(Stored items)
- - - -

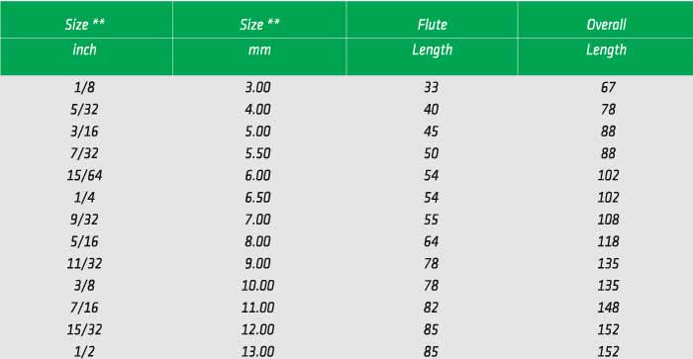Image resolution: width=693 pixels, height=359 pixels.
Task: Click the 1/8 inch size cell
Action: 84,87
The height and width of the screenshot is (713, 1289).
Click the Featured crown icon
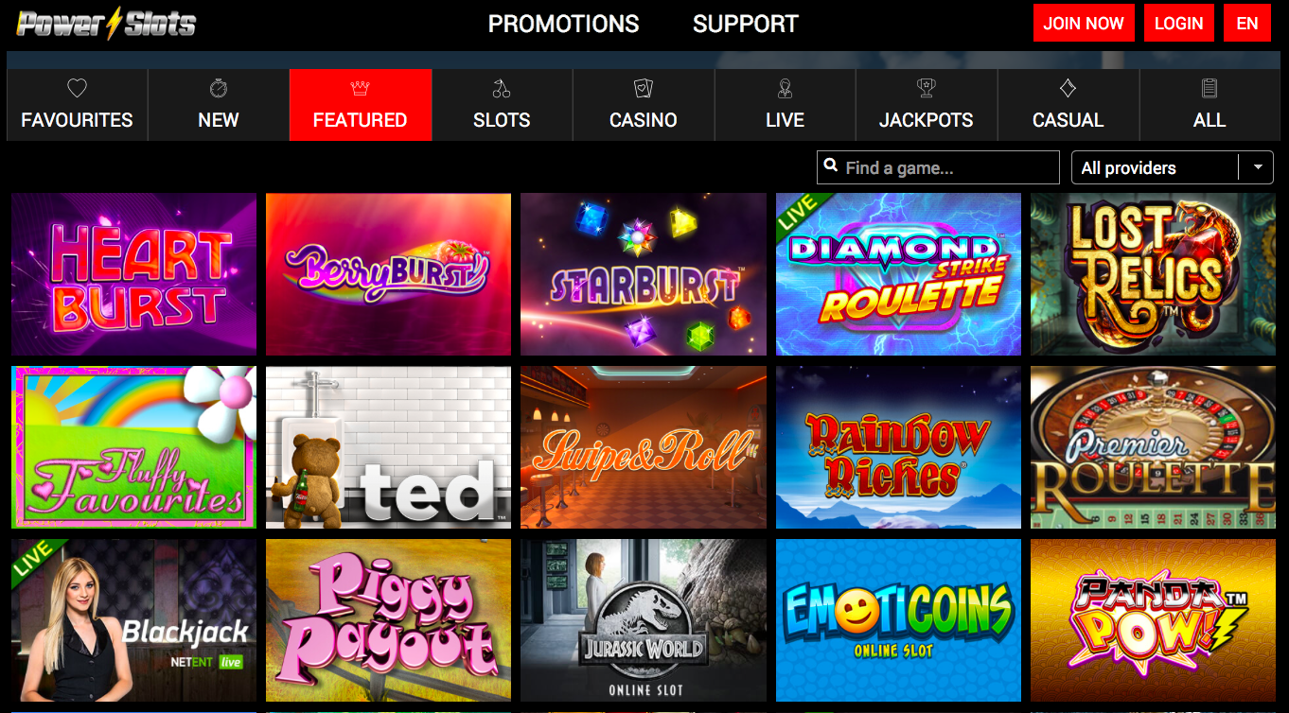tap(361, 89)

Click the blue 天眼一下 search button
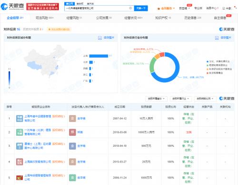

- - - -

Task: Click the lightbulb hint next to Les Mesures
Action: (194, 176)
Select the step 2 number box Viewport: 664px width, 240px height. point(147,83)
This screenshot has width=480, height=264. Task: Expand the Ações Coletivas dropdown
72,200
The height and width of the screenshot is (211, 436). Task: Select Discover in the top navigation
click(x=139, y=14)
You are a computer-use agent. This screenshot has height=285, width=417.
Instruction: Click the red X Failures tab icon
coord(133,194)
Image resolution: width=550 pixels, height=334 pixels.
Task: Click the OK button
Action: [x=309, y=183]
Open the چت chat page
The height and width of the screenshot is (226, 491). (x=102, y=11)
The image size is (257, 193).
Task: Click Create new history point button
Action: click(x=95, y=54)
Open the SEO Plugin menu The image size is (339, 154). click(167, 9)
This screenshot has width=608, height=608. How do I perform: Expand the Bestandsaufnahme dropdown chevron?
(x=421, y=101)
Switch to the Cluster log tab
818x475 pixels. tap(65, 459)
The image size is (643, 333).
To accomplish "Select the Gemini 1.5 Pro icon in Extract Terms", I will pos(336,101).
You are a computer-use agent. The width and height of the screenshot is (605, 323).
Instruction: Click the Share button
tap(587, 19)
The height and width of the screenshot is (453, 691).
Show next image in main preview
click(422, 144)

- - - -

§ WHAT THIS TASK INVOLVES:
Each line in the data that holds the string "agent" must be returned.

§ TASK RESULT:
You are a computer-use agent. This screenshot has height=285, width=417.
You are a computer-use agent. The width and height of the screenshot is (605, 323).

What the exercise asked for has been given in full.